I remember a time when doing this math was exciting. Somewhere between college and now I have lost the enthusiasm.

L. S. Tong’s The Boiling Crisis and Critical Heat Flux

was my bible. We did a lot of in house training on highly specialized topics and I was the duty nerd, the “Doug of all Doug’s”, assigned to particularly abstruse topics.

Time to temperature all depends on the pre-existing temp of water coming out of the pipes…
(as that’s what it starts at) & seasons.

If there is no bag leakage (cloudy water) then multiple days & multiple uses before repurposing waste water from the vessel.

Insulating your vessel top (recommend a silicone lid) & bottom (foil wrapped insulation foam board offcut) will accelerate the heat up time exponentially, so start there & save energy & time simply put with minimal waffle.

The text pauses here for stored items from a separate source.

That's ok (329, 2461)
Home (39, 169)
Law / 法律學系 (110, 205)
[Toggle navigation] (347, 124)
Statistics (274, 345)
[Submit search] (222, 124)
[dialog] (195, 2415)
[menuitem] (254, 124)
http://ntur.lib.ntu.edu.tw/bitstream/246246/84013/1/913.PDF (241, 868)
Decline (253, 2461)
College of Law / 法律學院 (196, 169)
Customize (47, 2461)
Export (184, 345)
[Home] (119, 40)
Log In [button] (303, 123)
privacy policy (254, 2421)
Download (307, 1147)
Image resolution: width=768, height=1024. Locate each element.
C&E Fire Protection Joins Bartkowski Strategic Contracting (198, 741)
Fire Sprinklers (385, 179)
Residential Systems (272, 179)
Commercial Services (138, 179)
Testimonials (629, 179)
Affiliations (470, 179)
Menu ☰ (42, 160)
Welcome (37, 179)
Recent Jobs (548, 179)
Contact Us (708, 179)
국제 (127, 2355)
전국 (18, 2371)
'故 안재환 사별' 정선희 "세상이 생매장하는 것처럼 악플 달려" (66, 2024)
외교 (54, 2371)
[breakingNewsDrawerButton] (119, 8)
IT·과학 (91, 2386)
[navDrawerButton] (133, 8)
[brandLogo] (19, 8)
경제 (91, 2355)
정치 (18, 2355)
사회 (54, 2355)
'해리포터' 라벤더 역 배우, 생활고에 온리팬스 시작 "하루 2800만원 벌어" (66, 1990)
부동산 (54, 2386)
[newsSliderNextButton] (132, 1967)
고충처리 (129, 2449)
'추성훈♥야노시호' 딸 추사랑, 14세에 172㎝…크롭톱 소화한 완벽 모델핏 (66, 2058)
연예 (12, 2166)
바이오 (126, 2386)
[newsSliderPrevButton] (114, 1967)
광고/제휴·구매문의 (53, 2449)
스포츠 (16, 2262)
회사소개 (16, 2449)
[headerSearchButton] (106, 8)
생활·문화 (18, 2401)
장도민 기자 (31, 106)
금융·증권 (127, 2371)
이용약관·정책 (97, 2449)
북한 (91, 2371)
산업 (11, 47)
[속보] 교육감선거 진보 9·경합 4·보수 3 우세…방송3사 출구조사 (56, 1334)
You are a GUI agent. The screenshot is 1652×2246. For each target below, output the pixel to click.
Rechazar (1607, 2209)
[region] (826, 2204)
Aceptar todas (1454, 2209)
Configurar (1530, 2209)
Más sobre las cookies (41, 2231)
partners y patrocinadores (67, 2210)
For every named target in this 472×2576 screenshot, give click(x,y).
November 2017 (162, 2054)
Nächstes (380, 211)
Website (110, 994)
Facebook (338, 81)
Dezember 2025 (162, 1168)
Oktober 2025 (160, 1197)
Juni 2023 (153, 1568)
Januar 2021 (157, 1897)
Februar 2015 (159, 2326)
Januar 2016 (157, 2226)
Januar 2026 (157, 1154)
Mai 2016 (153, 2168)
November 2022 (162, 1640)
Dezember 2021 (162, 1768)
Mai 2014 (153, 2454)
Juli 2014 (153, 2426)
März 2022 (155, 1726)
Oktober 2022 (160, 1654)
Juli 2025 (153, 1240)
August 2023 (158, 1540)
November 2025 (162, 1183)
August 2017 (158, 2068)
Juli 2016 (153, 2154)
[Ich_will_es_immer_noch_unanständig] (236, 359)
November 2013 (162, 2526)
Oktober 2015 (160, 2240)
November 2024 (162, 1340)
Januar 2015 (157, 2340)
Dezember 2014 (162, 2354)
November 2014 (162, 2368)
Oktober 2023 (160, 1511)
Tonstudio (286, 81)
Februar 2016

Lids = no / minimal moisture loss & no pesky cut outs mid cook & “likely” heat up time decreases by around 1/3

Personally I don’t like, nor need hot water done this way, my kitchen is around 16-18c in March-April & my water ( chlorinated, from the cold tap) will obviously adjust to that, so my temp raise time from there to atypical cook temp is 20 mins, if my meat is frozen then my defrost time is my pot temp warm up time (or less)

All depends on whether you run a family kitchen & timetable or you have more time to faff (& learn to keep / dispense with the hypercritical side of things)

Put bluntly, let it fit around you, sous vide produced results are a cut above even with a couple of short cuts, no need for equation squiggle filled whiteboards in reality.